RE: Better here than in China
9/7/2012 9:39:47 PM
Are you referring to the government or the general population, or both?
I remember that before FreeTrade with the US, folks at the grocery store made about $15-17/h. Now, they make less, but back then you could buy a house for 1/6 of what it costs now. Free trade was the worst thing the Conservative government ever did to Canada.
RE: Better here than in China
9/7/2012 10:33:47 PM
It's good to see U.S. jobs being created. It's bad to see GM sucking up to the Chinese government so that they can sell cars in China. It's bad to see GM relocating it's R&D and other jobs out of the U.S. and to China.
A seach will show you what GM has been quietly (in the U.S. press) doing while GM brags about their actions in China.
RE: Better here than in China
9/8/2012 9:14:41 PM
while your right from w perspective , its a little more difficult then that. Free trade is not what people say it is, in that being a great thing but there was no choice. The world changed in the late 70's early 80's on the other side of the world. Cheap labor came in and communism was falling. Free trade allowed company's to access capitol that wasn't available before and compete in other markets as well (there is he'll of a lot more but that's diverging more) also interest rates were 20% and more in the early 80's. You couldn't buy a house for 400,000 with 20% and pay for it. The key to cheaper houses is higher interest rates (but you must factor in inflation as well) but doing that kills the automotive industries as you can't sell cars with high %interest. That's why you drove cars longer and 1 per house not 1 per person. Keeping us out of the world markets would have left us 15 years behind and exponentially more as time goes on. Young people would have left to go abroad and there goes the economy because old people don't spend like young materialistic people. So while yeah the rich get richer the poor would have become worse. Only because the whole world went that way. Its not necessarily right morally encouraging materialism but young people are what they see on tv. That's why we had no choice.
RE: Better here than in China
9/9/2012 10:20:21 PM
$15 to $17/hr for light, brain-dead menial labor is insane. For the zero skills and experience it requires, the US federal minimum wage is just about right, perhaps a dollar higher. Aldi's pay starts at $10.
And those wages don't fall out of the sky. You pay for it in your bill. If you feel they should be making more, nothing stopping you from tipping them a couple bucks every time you're at check-out. Put up or shut up, comrade.
Further, free trade has squat to do with what people at a grocery store make. Think about it. It's impossible. That labor is local and, until robots are cheaper and more effective, impossible to replace with workers elsewhere. People in Jackson, Mississippi can not bag you groceries in Canada, and thus can not compete with a bid down those wages. Economists would call it a non-tradeable good or service.

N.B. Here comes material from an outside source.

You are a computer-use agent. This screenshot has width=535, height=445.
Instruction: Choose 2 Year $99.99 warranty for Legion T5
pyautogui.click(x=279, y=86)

Exceptions: Free trade caused drastic, depression-level unemployment, pushing down the wages across the nation. That's not what anyone has ever claimed, though. Another exception: if millions of Americans cross the border to do low-wage work in Canada every day. Again, zero evidence of this.
Sorry to say, but if you don't know the reasons why free trade is a net positive, you don't understand the basics of economics. A great deal of even liberal economists like Paul Krugman are also free-trade advocates, it's only a minority on the left that's stuck in an uneducated 17th century view of the world and economics that still advocates otherwise, plus some 'green' types that would like to destroy global trade as a tool to weaken and isolate humanity more broadly.